◆ **Task prompt**: Turn every line of the items below into a JSON list of strings, one string per line, with blank lines dropped. Leave the pictures out of your answer.
***** Record set *****
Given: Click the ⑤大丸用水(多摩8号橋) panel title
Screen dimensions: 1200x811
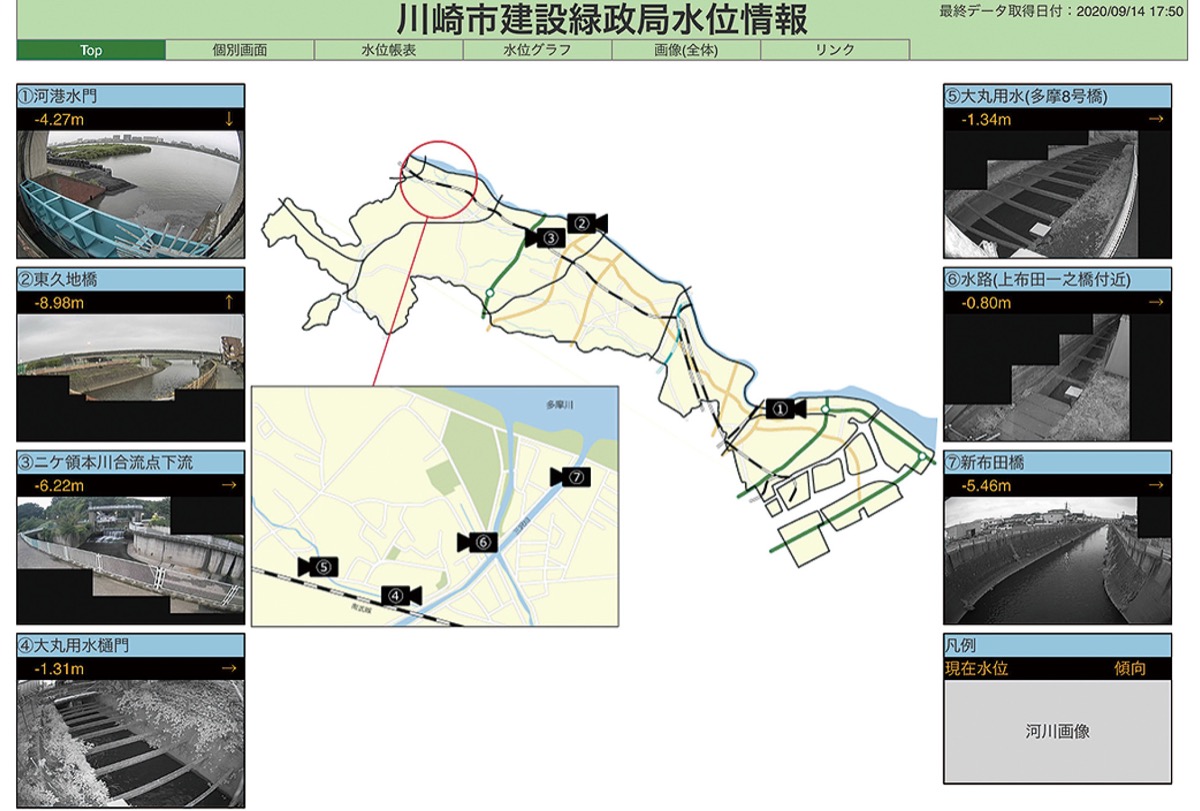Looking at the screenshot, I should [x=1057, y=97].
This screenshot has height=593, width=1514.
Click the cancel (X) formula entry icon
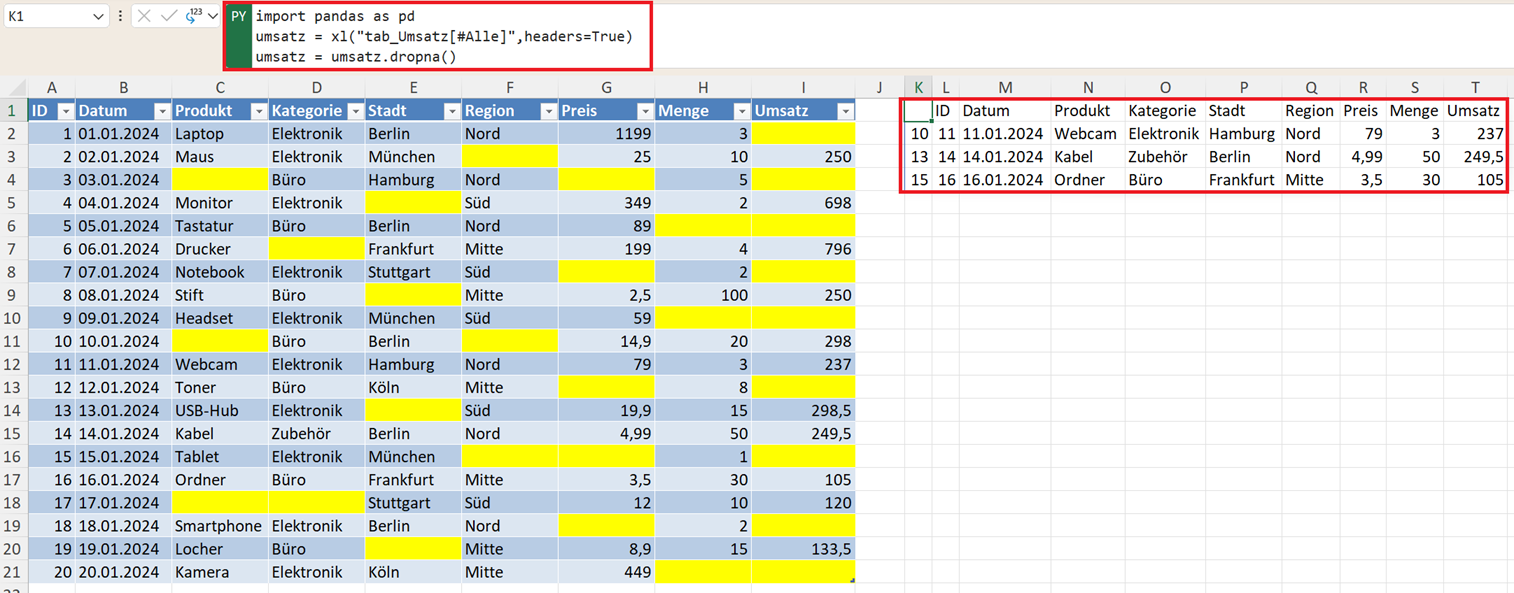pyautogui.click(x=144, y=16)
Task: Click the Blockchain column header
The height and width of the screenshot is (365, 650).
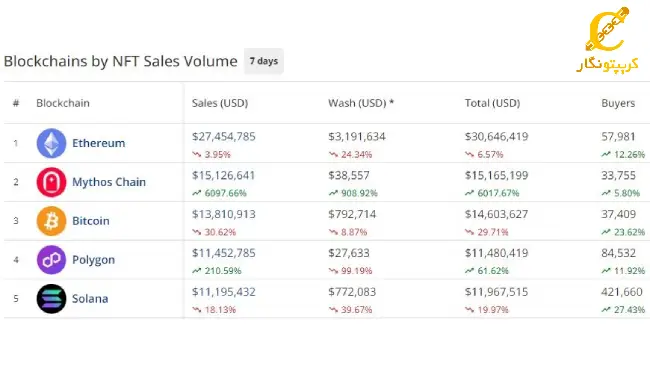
*****
◆ **Written solution**:
[
  "Given: Click the ⑤大丸用水(多摩8号橋) panel title",
  "Screen dimensions: 1200x811",
  "Looking at the screenshot, I should [x=1057, y=97].",
  "This screenshot has height=593, width=1514.",
  "Click the cancel (X) formula entry icon",
  "pyautogui.click(x=144, y=16)",
  "Task: Click the Blockchain column header",
  "The height and width of the screenshot is (365, 650)."
]